__Exercise details__
It is required that all of the data be written out exactly.

[Stored data entries]

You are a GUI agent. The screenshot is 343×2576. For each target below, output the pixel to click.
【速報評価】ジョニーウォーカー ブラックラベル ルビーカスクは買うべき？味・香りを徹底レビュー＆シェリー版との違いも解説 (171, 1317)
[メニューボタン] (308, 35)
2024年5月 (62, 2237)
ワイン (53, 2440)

__Response box__
You are a GUI agent. The screenshot is 343×2576. For each target below, output the pixel to click.
【速報評価】ジョニーウォーカー ブラックラベル ルビーカスクは買うべき？味・香りを徹底レビュー＆シェリー版との違いも解説 (171, 1317)
[メニューボタン] (308, 35)
2024年5月 (62, 2237)
ワイン (53, 2440)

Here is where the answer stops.